I know the feeling. We have a bunch of black crows living in our yard now. They've been here for a few weeks, kah-kah-kawwwing all the time. Very creepy to have a harbinger of death just move in.

knancy said...

Better weather alway brings the crazies out in my neighborhood and it's in the smack dab center of the city. OMG - talk about animals, humans can't be beat for cruelty.

Kathy's Klothesline said...

Okay, the head and shoulders of the rabbit made me gag a little.
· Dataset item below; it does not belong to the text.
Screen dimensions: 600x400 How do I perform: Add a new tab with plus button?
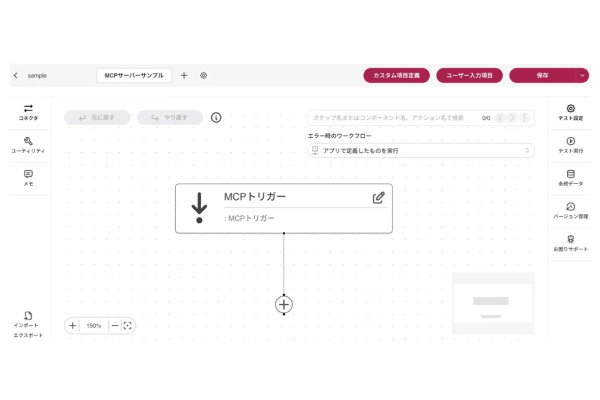click(x=184, y=75)
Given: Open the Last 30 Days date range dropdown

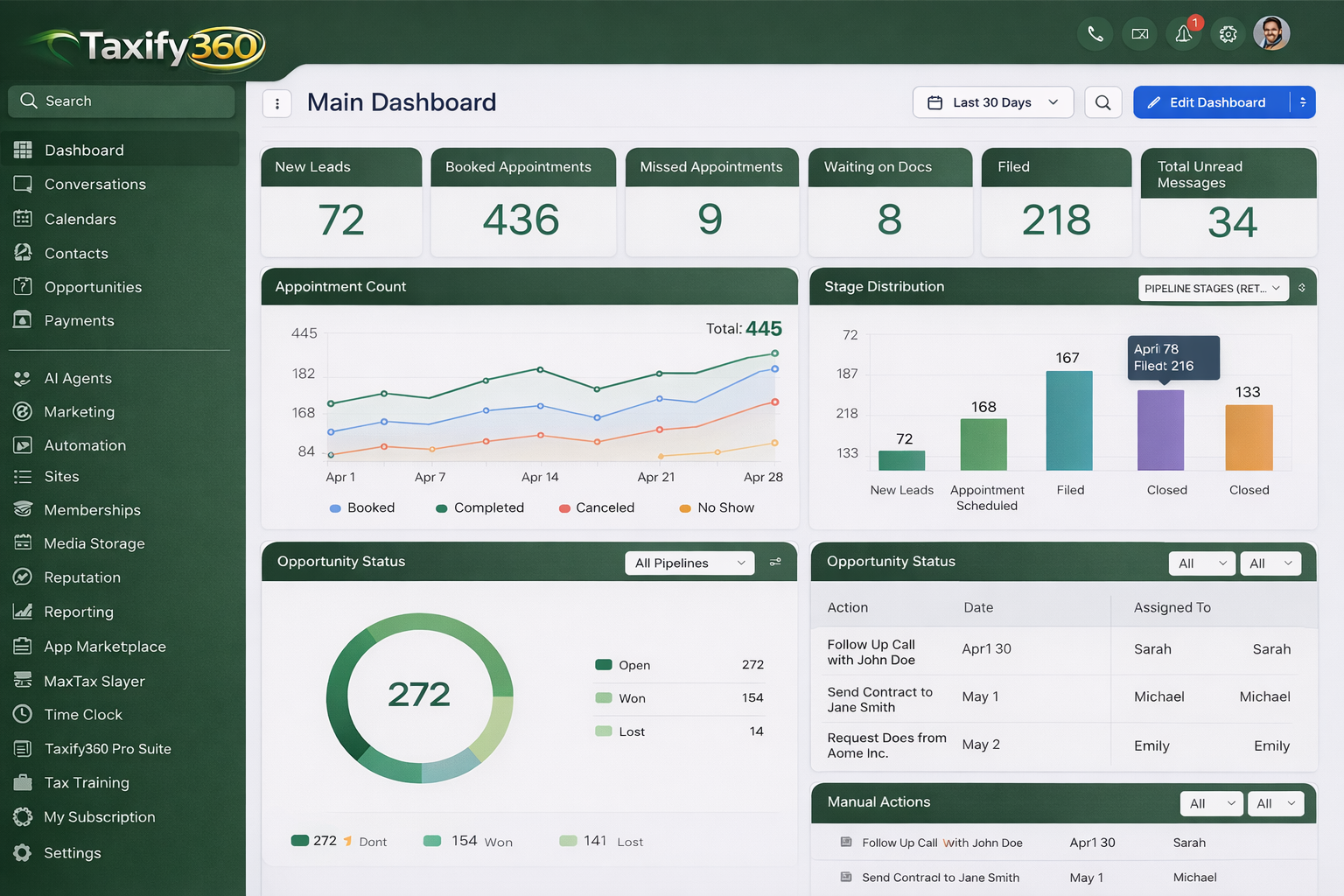Looking at the screenshot, I should tap(992, 102).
Mommy Needs a Xanax said...

You didn't get blowed oft in the tornado did you? At one point I had a sense of what part of Missouri you were in but I can't keep it straight. Every time I hear of something happening in MO I wonder if it was near you.

Hillbilly Mom said...

MommyNeeds,
As The Pony would call them, har-bringers of death. The tornado didn't make it this far. I'm on the other side of the state.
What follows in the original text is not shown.